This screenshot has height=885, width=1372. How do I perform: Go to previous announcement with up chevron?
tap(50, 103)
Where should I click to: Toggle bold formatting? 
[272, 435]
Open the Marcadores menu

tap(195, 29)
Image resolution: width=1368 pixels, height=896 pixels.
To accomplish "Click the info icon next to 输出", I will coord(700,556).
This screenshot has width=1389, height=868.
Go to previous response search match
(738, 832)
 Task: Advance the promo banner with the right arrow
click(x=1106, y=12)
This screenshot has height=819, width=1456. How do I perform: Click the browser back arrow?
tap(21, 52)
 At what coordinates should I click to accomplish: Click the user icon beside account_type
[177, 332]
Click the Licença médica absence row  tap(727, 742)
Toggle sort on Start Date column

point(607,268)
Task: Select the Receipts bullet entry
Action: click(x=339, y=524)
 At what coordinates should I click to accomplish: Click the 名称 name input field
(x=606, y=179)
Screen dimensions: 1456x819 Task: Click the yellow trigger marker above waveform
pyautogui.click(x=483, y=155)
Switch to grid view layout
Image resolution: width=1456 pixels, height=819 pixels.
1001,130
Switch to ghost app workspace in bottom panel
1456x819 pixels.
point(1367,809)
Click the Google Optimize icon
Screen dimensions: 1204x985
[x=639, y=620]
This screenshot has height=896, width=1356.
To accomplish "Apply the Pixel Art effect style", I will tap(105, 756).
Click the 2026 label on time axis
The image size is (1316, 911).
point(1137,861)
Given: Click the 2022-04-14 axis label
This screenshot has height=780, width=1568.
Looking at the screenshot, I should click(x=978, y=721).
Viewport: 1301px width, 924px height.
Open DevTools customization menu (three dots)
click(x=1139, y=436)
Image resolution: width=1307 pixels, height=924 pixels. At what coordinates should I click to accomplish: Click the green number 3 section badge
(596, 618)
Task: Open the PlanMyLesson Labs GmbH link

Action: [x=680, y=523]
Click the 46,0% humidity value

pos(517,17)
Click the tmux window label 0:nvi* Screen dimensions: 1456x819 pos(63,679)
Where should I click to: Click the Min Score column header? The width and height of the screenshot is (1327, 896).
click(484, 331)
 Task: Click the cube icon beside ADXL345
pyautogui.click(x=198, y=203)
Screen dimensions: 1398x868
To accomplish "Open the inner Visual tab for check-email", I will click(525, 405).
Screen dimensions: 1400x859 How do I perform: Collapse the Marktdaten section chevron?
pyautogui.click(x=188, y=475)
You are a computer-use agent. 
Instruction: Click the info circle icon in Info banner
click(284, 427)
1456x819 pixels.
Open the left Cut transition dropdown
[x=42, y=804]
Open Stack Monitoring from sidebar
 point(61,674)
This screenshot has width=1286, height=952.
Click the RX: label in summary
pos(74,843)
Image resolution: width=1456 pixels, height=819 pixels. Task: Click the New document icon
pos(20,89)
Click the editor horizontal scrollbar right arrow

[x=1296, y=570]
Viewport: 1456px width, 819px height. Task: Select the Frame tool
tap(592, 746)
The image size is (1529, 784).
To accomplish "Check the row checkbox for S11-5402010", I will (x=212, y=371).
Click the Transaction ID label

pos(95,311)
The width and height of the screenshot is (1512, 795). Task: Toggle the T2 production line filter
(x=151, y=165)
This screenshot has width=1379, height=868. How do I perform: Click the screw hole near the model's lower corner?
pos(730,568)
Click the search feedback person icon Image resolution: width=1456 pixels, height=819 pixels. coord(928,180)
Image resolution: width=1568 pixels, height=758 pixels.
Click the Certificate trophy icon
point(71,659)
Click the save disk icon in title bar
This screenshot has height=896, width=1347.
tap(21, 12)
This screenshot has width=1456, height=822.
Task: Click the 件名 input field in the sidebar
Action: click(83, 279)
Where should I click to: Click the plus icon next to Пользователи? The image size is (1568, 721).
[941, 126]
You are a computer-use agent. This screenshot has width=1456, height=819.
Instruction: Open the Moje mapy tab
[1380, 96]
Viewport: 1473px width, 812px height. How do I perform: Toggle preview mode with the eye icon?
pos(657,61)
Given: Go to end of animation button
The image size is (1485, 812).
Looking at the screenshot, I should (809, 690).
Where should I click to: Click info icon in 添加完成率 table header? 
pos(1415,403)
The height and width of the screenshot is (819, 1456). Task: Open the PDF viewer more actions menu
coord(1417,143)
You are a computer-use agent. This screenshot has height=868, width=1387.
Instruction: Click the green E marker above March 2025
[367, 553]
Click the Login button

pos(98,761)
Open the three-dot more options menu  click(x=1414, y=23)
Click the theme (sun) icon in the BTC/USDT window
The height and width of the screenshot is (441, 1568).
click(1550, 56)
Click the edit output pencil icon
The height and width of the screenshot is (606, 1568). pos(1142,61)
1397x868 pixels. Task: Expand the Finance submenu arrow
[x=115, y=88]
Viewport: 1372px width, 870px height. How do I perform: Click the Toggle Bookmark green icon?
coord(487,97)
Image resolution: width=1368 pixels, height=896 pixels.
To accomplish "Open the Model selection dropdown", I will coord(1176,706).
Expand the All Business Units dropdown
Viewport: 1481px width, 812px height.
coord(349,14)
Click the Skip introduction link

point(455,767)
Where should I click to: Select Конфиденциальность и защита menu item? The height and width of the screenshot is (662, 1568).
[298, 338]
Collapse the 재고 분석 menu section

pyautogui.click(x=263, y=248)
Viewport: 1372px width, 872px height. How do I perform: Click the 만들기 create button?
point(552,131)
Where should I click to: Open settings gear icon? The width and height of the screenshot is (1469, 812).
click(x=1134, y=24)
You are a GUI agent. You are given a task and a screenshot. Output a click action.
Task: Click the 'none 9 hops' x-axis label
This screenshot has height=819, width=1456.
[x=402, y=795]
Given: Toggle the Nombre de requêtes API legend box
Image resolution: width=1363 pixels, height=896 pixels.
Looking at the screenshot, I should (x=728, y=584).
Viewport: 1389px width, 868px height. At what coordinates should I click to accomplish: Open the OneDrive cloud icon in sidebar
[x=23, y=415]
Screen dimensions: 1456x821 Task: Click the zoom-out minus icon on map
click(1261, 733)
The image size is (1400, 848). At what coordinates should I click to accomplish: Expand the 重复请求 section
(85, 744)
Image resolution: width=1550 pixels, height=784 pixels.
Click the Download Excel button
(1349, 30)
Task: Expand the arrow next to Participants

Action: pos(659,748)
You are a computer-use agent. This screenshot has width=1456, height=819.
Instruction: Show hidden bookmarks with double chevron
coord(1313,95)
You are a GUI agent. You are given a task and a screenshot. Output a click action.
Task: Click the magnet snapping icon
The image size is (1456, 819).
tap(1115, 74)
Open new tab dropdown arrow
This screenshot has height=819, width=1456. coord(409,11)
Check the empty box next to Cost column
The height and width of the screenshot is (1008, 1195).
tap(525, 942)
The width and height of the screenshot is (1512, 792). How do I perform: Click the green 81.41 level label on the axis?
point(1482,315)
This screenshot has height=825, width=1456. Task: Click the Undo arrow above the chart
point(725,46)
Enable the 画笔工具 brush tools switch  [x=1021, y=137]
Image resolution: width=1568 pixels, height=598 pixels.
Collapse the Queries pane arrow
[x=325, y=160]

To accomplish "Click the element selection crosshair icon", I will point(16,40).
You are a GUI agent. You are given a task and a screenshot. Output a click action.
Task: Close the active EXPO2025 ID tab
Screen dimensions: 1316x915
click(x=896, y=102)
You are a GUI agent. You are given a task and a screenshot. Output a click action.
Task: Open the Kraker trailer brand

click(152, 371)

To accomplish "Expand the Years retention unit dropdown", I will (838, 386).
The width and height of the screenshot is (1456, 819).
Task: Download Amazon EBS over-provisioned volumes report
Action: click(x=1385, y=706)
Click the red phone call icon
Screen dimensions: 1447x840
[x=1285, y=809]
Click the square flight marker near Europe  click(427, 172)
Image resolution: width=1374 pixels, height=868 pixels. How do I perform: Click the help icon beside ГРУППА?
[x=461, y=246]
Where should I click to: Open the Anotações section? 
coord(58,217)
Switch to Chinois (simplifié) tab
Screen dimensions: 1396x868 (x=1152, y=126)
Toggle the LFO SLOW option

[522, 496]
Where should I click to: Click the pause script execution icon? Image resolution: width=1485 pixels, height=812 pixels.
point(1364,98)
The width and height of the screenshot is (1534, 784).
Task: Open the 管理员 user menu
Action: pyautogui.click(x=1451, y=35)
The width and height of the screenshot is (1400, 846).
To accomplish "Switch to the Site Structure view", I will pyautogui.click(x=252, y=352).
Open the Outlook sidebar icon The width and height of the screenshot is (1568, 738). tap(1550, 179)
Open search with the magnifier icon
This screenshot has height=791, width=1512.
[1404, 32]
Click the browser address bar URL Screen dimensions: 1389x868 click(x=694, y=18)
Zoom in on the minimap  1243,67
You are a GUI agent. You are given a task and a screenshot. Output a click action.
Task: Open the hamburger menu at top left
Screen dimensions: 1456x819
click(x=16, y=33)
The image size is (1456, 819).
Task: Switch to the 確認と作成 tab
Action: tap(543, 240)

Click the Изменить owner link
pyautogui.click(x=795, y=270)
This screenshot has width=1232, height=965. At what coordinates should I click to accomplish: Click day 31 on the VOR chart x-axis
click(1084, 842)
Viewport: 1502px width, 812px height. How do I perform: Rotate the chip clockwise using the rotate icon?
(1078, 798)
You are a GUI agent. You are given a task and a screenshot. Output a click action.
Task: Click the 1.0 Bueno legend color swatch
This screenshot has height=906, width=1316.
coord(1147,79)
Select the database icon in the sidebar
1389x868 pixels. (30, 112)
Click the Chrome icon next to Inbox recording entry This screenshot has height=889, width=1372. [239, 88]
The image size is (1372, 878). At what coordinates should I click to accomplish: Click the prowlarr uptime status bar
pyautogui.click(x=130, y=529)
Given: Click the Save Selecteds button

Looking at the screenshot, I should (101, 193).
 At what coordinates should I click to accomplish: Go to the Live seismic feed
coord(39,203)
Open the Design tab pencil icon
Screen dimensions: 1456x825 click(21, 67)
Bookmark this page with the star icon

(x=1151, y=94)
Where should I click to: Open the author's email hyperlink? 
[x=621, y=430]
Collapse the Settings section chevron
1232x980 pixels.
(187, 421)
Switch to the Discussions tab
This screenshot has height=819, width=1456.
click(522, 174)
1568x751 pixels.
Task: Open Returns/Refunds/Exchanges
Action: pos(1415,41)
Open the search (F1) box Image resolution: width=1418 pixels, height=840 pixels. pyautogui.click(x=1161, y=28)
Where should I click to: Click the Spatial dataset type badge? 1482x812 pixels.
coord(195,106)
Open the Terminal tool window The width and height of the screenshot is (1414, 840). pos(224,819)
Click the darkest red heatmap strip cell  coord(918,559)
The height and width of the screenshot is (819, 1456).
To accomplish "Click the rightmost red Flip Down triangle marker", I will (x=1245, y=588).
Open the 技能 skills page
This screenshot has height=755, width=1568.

TASK PROMPT:
Beginning with the first line of the listing above, please write out every line exactly until you reach the line that contains "Switch to grid view layout", and include that one too.

ANSWER TO THE EXERCISE:
This screenshot has height=885, width=1372. How do I perform: Go to previous announcement with up chevron?
tap(50, 103)
Where should I click to: Toggle bold formatting? 
[272, 435]
Open the Marcadores menu

tap(195, 29)
Image resolution: width=1368 pixels, height=896 pixels.
To accomplish "Click the info icon next to 输出", I will coord(700,556).
This screenshot has width=1389, height=868.
Go to previous response search match
(738, 832)
 Task: Advance the promo banner with the right arrow
click(x=1106, y=12)
This screenshot has height=819, width=1456. How do I perform: Click the browser back arrow?
tap(21, 52)
 At what coordinates should I click to accomplish: Click the user icon beside account_type
[177, 332]
Click the Licença médica absence row  tap(727, 742)
Toggle sort on Start Date column

point(607,268)
Task: Select the Receipts bullet entry
Action: click(x=339, y=524)
 At what coordinates should I click to accomplish: Click the 名称 name input field
(x=606, y=179)
Screen dimensions: 1456x819 Task: Click the yellow trigger marker above waveform
pyautogui.click(x=483, y=155)
Switch to grid view layout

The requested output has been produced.